Professor Zaheer suggested it would be useful to have comparable numbers from peer institutions. Mr. Pfutzenreuter said he did not know of any other institution that was calculating a fully-loaded cost of instruction, so it would not be possible to compare data. Professor Martin asked about the CIC. Dr. Radcliffe said that all of the institutions use IPEDS data, which are problematic for these kinds of analyses. The University is able to do the analysis because revenues are coded and because of its budget model, so there is a reasonable methodology for the attribution of indirect costs, and they will do the analyses by college. Professor Roe commented that the University should be doing these kinds of analyses anyway so that it knows more about its cost drivers.

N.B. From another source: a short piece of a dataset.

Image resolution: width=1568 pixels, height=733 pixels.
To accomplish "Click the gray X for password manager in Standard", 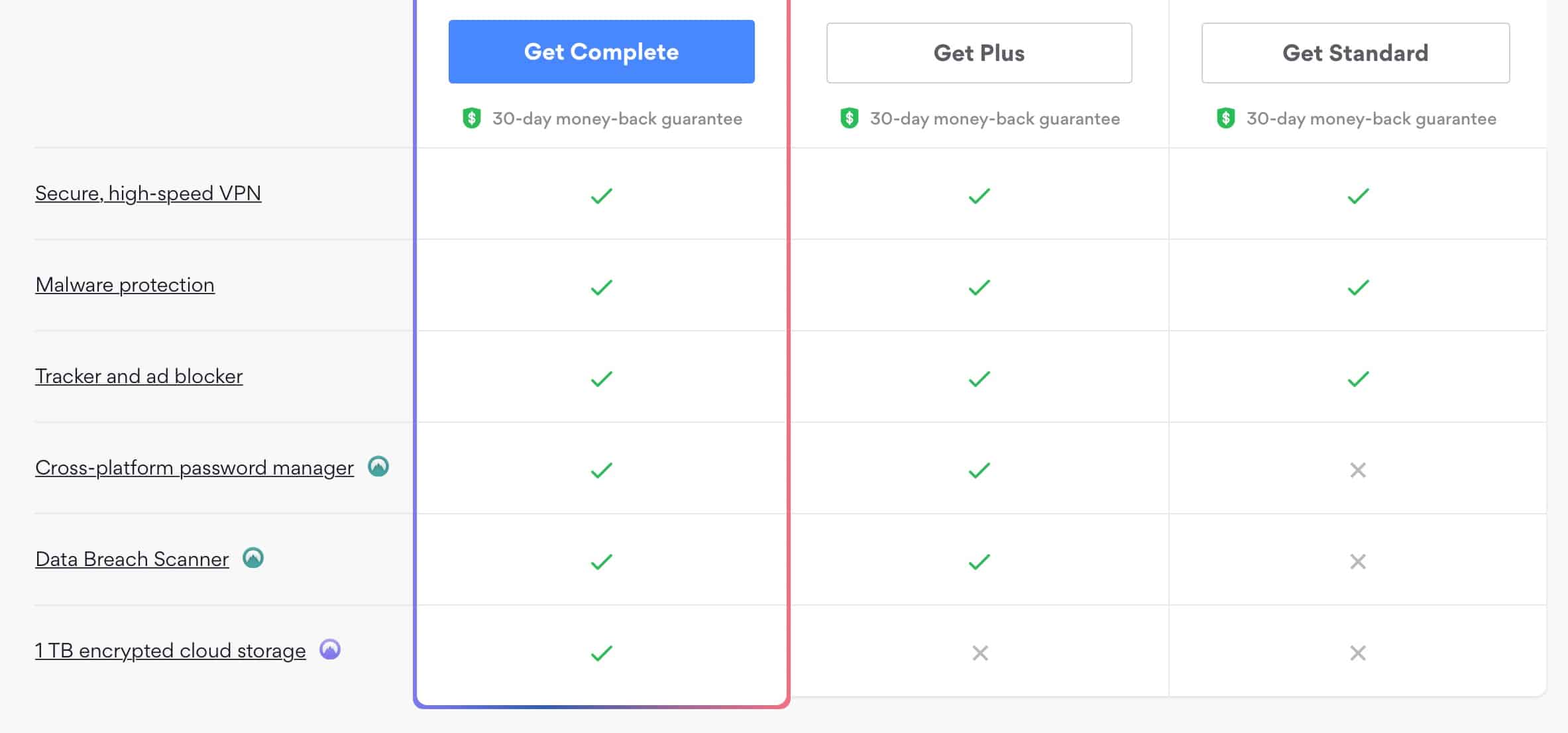I will [1358, 471].
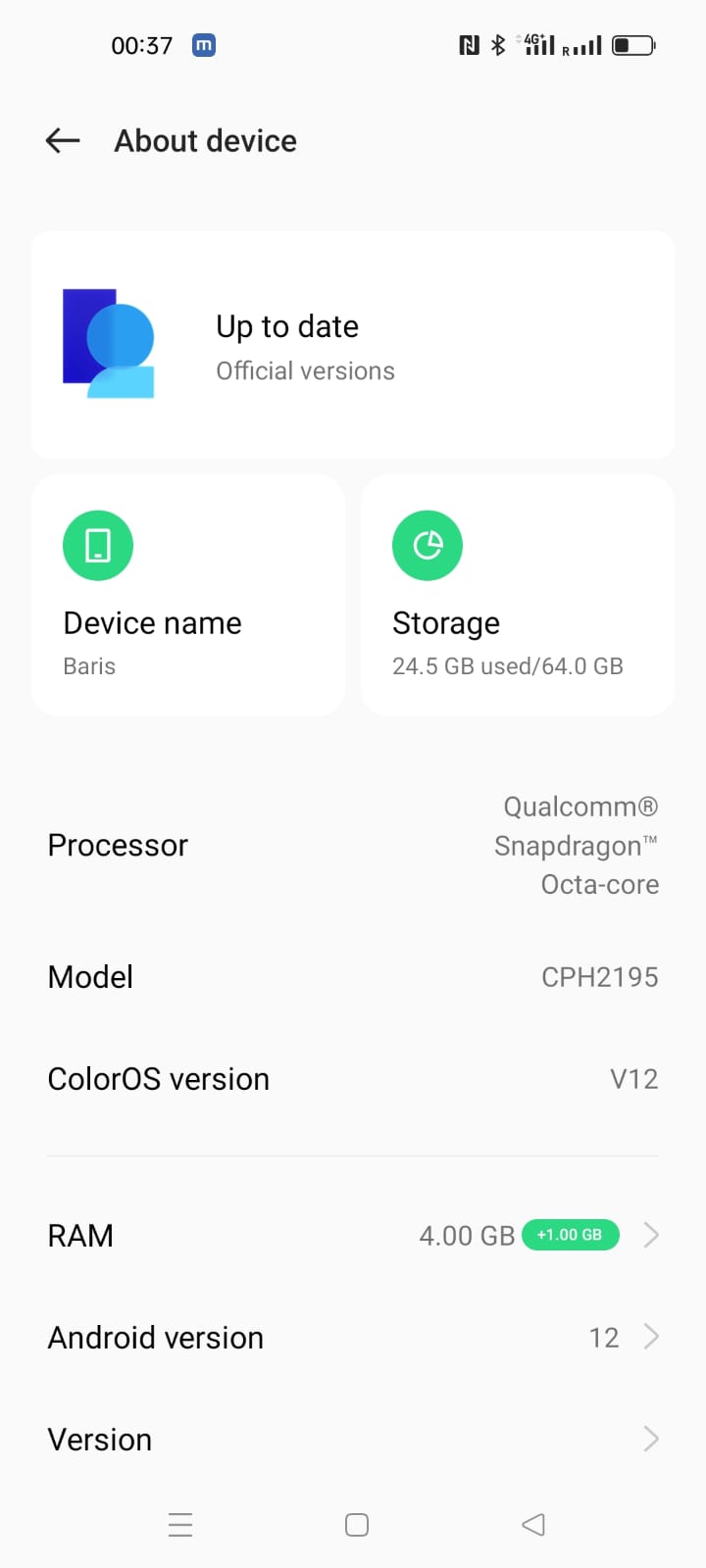The width and height of the screenshot is (706, 1568).
Task: Tap the NFC status bar icon
Action: pos(469,45)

The Delta Project data, Mr. Pfutzenreuter said, represent the usual "garbage in, garbage out" phenomenon. They particularly disadvantage research universities, Dr. Radcliffe said, because they massage IPEDS data to reach the conclusion they wish. If institutions code data consistently, what goes into IPEDS is good, but it is not clear that institutions code consistently. Ms. Patil asked if other institutions have responded. The second Chronicle article was a response, Mr. Pfutzenreuter said. Dr. Radcliffe said he has listed "providing accurate and comparable data on administrative costs" as one of the top concerns for the roundtable discussion at next month's meeting of the AAU Data Exchange.
Professor Luepker observed that "things happen fast," and by the time the University gets numbers out, the damage has been done. And when data like these come out, they are damaging--they achieve currency as reality. The University responds four months later. University Relations is in transition, but the University needs a system to respond. While it is not within this Committee's purview to respond, it can ask questions about how the newly-appointed Chief of Staff proposes to deal with the need for a response. Professor Roe suggested it would be useful for the University to have a website with data that people can look at.

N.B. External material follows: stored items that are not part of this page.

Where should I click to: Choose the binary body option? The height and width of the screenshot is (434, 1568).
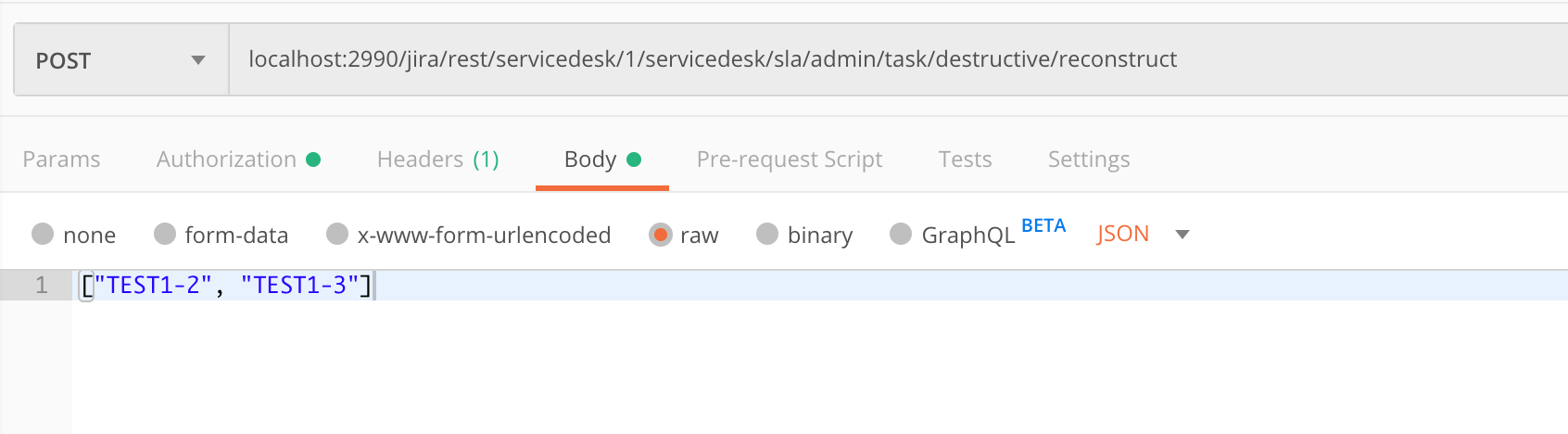tap(767, 234)
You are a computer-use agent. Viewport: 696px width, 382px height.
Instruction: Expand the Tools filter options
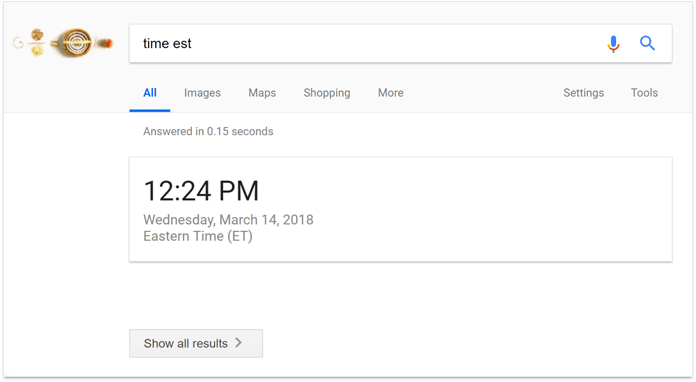click(x=645, y=93)
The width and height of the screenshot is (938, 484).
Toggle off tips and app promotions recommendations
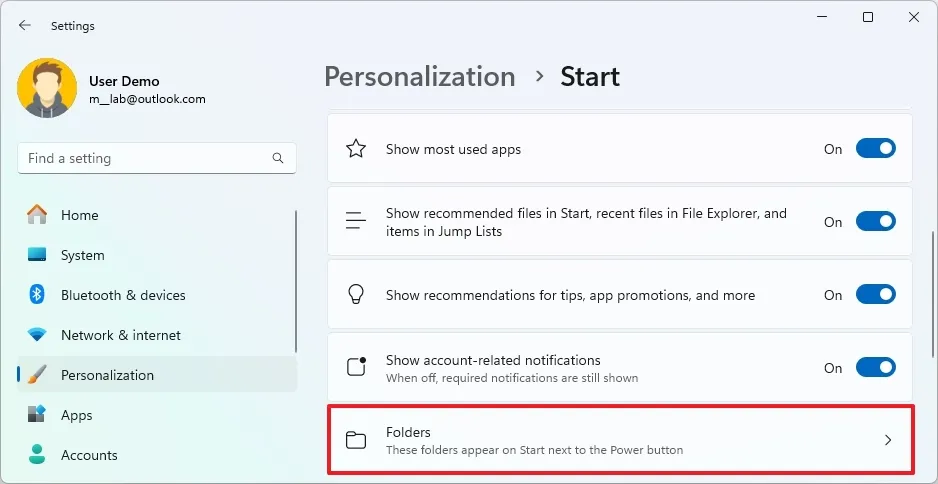click(x=875, y=295)
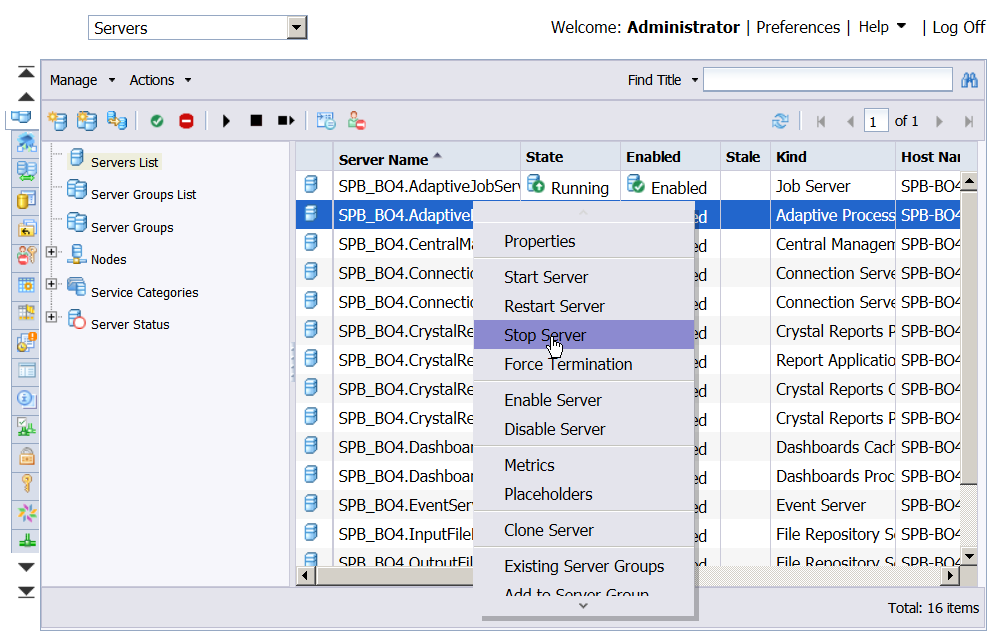
Task: Expand the Server Status tree node
Action: tap(52, 316)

Professor Durfee commented, apropos of the "education and related expenses" developed by the Delta Project, that the University could ask the legislature what numbers would be useful while also responding to data like these. Dr. Radcliffe commented that the best numbers are those closest to direct costs; while there is a need to measure indirect costs, there are problems with doing it accurately.
Mr. Pfutzenreuter turned next to an explanation of "Institutional Support" in the University's budget from 2005-2010. He first noted that there are function codes grouped into various categories: instruction, research, public service, institutional support, academic support, operation and maintenance of plant, student services, auxiliary enterprises, scholarships and fellowships, and agency activity. Function codes "answer the question, 'How does this transaction accomplish the mission of the University?'" and they serve to track expenditures. He said he wished to speak about the "institutional support," which has been the subject of public comment, including "garbage that damages the reputation and integrity of the institution" and that is not checked for facts. Some of what has been published has led the public and the legislature to believe that administrative costs are out of control, but people have not bothered to check the facts.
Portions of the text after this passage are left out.